Assignment 1: In the passage on star of Bethlehem plants, what color are the unopened flower buds of Ornithogalum arabicum?
Assignment 2: List every other name the passage on star of Bethlehem plants gives for the plant.

[Opening Extract to read section]

Ornithogalum umbellatum grows 6 inches (15 cm) tall with delicate white flowers on single, leafless stalks. The flowers have a green center and a green stripe running down the backside. The plant has thin, bright green, arching foliage with a white stripe down the middle. This species is a low-maintenance plant that thrives in moist, well-drained soil and prefers full afternoon sun. It produces foliage in the late winter and blooms sweet-smelling flowers in late spring, with the blooms opening in the morning and closing in the evening.
Ornithogalum arabicum grows 18 inches (46 cm) tall with white or pale cream flowers that grow in clusters on a thin stalk, and the flowers have a dark green-black center. It has dark green foliage and sweet-smelling blooms in the summer. Unopened flower buds are beige in color. This plant prefers full sun and needs regular watering, but over-watering can rot the bulb. This is a good flower for cutting.
A star of Bethlehem plant propagates by seed and by producing tiny bulblets. Though they are handsome plants, caution must be exercised when one plants them in a garden, because they spread easily and can overcome other plants in the flowerbed. To avoid this threat, a star of Bethlehem plant should be grown indoors in pots and containers. When sowing, the bulbs should be covered with 4 inches (10 cm) of topsoil and spaced 3 inches (8 cm) apart.
Some species of the star of Bethlehem plant, including Ornithogalum umbellatum and Ornithogalum arabicum, are poisonous. The foliage has been known to kill grazing cattle. Children, dogs, cats and livestock should be kept away from this plant, which also might be known as snowdrop, nap at noon, eleven-o'clock lady or sleepydick.
In folk medicine, the bulbs of some species of this plant were used as mood elevators and as heart stimulators for cardiac arrest. Western medicine, however, labels the bulbs unsafe for consumption. The bulbs contain chemicals called cardiac glycosides that have life-threatening side effects such as heart arrhythmia and shortness of breath.
Eradicating star of Bethlehem plants from a garden can be difficult. The waxy leaves make it very resistant to herbicides. The best way for one to stop its spread is to painstakingly dig up all of the bulbs.

[Closing Extract to read section]
[Opening Material supplied section]

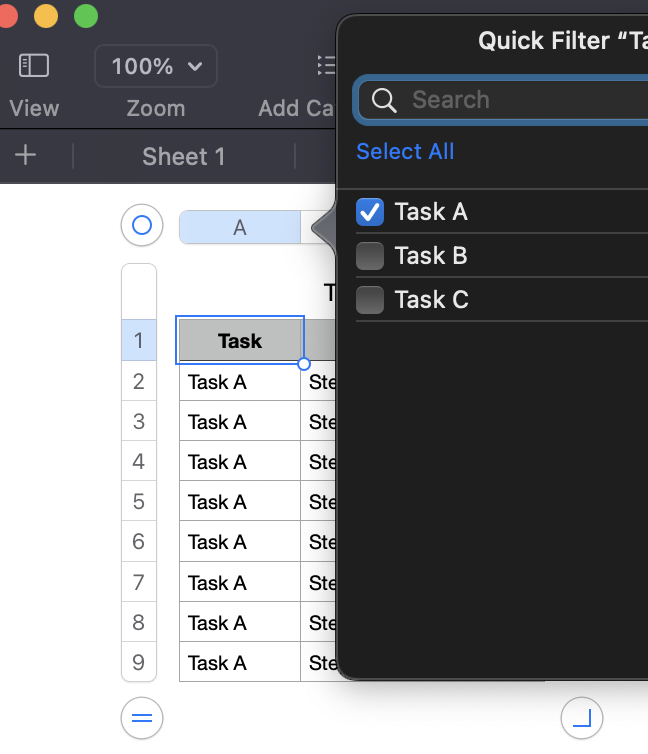The width and height of the screenshot is (648, 754).
Task: Click the View sidebar icon
Action: [x=34, y=66]
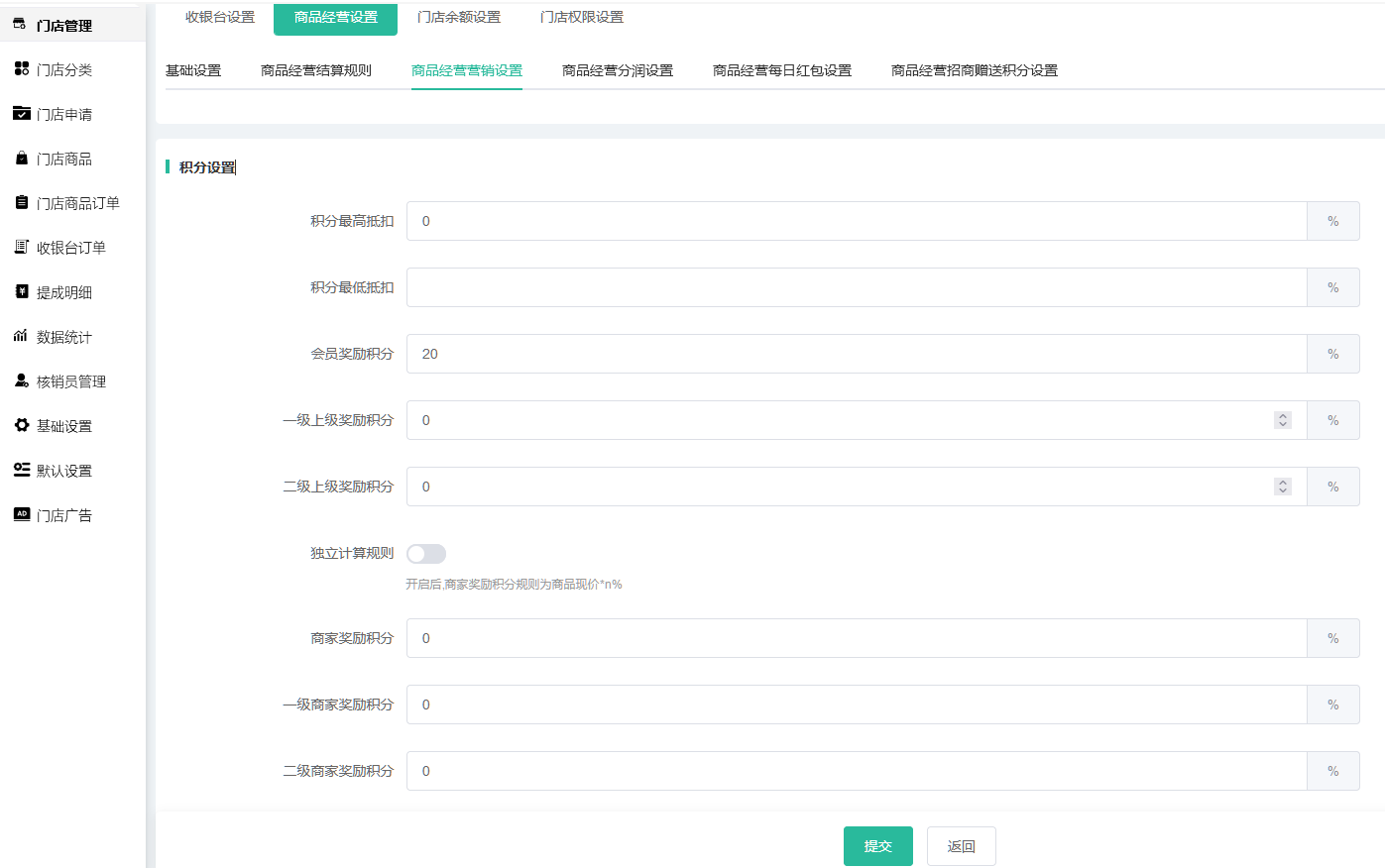Open 提成明细 using its yen icon
This screenshot has width=1385, height=868.
22,291
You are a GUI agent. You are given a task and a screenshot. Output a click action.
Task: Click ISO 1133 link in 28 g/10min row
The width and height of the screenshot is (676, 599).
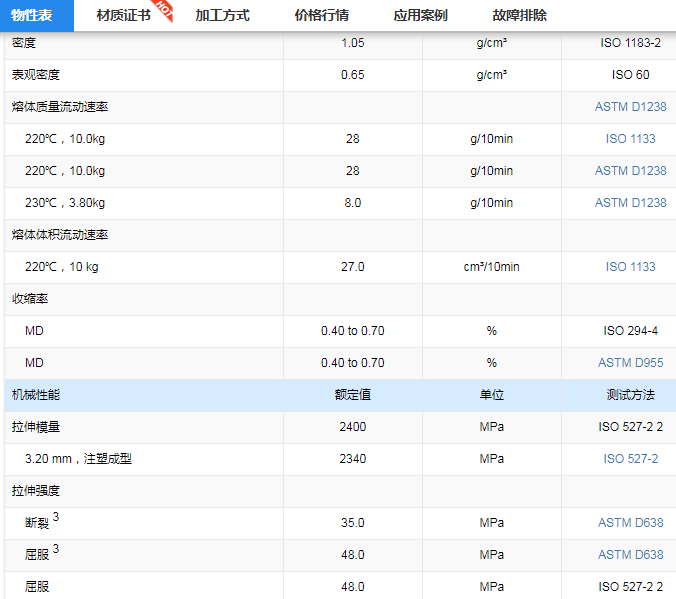630,139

[Closing Material supplied section]

Written answer 1: Beige.

Written answer 2: Snowdrop, nap at noon, eleven-o'clock lady, and sleepydick.